Es que yo era como la Flautista de Hamelin de las niñas. Las que tan pronto se sentaban en los viejos asientos de piel (que se estaban cayendo a pedazos y tenían huecos por donde se les veía el aserrín y los muelles) comenzaban a ser ‘encantadas’ por los cuentos que yo les hacía. Cuentos, por supuesto, 100% imaginarios sobre mi vida, absolutas mentiras (o más que mentiras, puras ‘novelas’) que yo iba hilando, saliendo de mi imaginación a medida que hablaba, como quien cuenta un ‘diario hablado’ de todo lo que había hecho el día anterior después de llegar del colegio.
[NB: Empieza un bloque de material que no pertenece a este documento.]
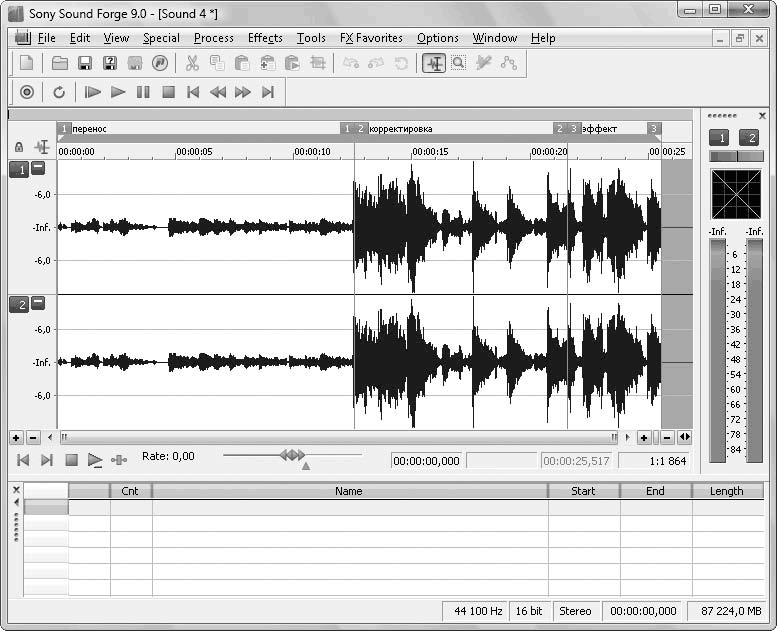This screenshot has width=777, height=631.
Task: Collapse channel 1 waveform with minus button
Action: (x=38, y=168)
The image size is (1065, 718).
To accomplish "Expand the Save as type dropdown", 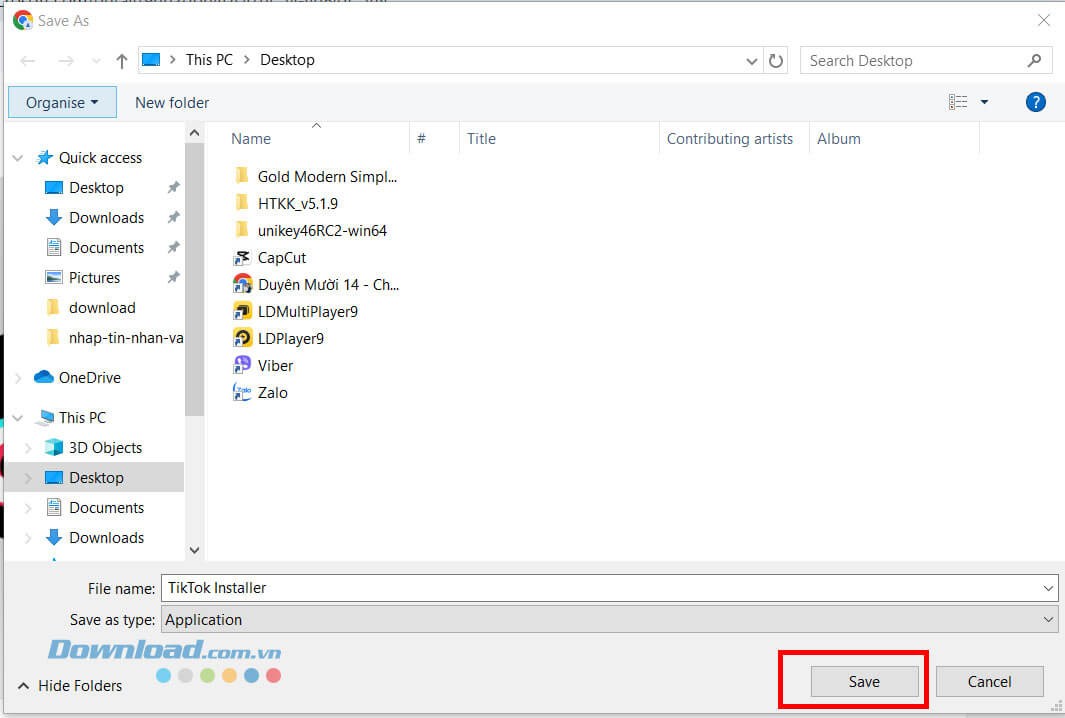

Por ejemplo, les contaba de mis aventuras en mis clases de equitación, de las que yo era una experta amazona y a donde mi madre me llevaba todas las tardes cuando llegaba del colegio. Les contaba los conjuntos de trajes de montar que me habían hecho, uno para cada día de la semana –¡amazona en todos los colores del arco iris!- los pantalones ceñidos y aglobados en la cadera, las telas maravillosas, las botas de pura piel altísimas…Y siempre me preguntaban si eran cómodos, si se me manchaban los conjuntos en mis aventuras sobre los caballos con los que tenía que practicar y dar saltos y brincos y –¡algo muy especial que les mostraba haciendo gestos y ruidos para enseñarles exactamente como era!- un ejercicio que implicaba ‘casi caernos’ sobre una enorme montaña de caca de caballo, pero que se lograba evitar subiendo de nuevo con rapidez al lomo del caballo –¡zás…¡zás!- dando una vuelta y subiendo casi de un salto al lomo del animal justo antes de caer sobre la enorme plasta.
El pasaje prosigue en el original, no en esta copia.